19 janvier 2009
Christian Guyonvarc'h, vice-président UDB de la région Bretagne, réagit aux propos d'Yves Amiard, directeur du courrier pour l'Ouest-Bretagne, qui incite les communes à donner des noms de rues en français plutôt qu'en breton pour faciliter la lecture optique des nouvelles machines de tri en cours d'installation (Le Télégramme du 17 janvier).
« Initiative choquante »
« Au prétexte d'une réorganisation technique du tri postal, la direction de La Poste vient de prendre une initiative des plus choquantes en appelant les communes bretonnes à ne plus utiliser la langue bretonne dans la dénomination des rues et autres lieux-dits », écrit Christian Guyonvarc'h, pour qui les Bretons ne sont pas « des indiens du Far-West » !

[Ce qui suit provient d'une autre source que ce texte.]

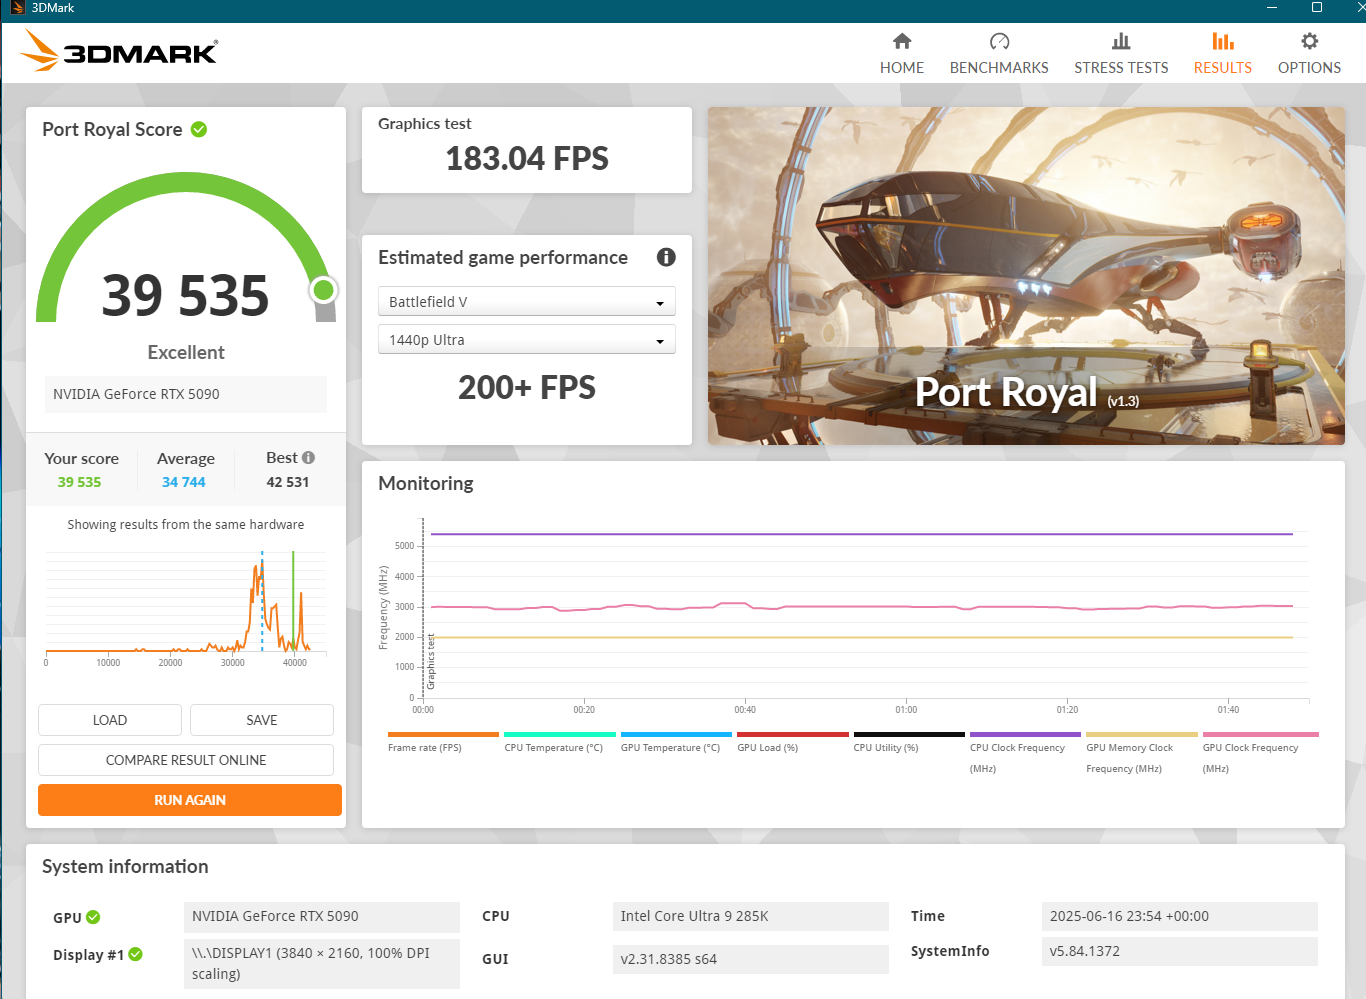Click COMPARE RESULT ONLINE button
Viewport: 1366px width, 999px height.
point(186,760)
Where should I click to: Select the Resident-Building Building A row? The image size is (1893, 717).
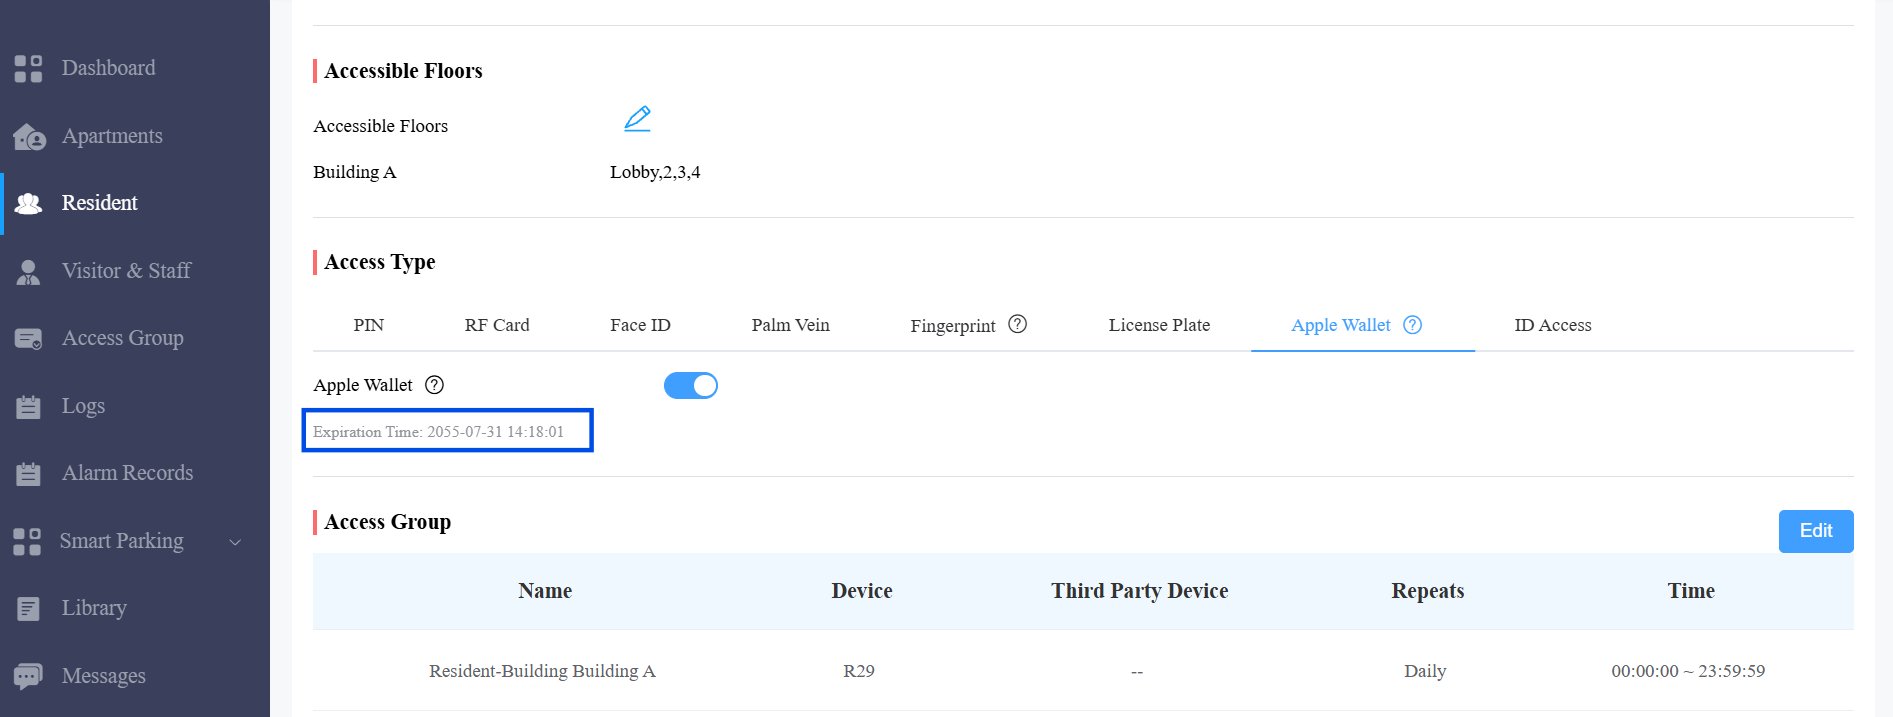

Il voit là une « violation intolérable des libertés individuelles et collectives des Bretons » et une « contradiction flagrante avec la récente révision de la Constitution française qui a donné une première reconnaissance aux langues régionales, ainsi qu'avec la convention de l'Unesco sur la protection du patrimoine immatériel, signée et ratifiée par la France en 2006... ».
Le conseil régional saisi ?
Le responsable UDB estime qu'en prétendant imposer aux communes bretonnes une toponymie exclusivement en français, la direction de La Poste ne se comporte pas comme un établissement au service du public : « Et qu'en sera-t-il des familles de Bretagne qui portent dans leur nom ce c'h que la Poste prétend éradiquer ? Va-t-elle les priver du service postal ? ».
Christian Guyonvarc'h entend porter cette « initiative inacceptable de la direction de La Poste » devant le conseil régional de Bretagne. Il conclut : « Les Bretons ont le droit d'être ce qu'ils sont ».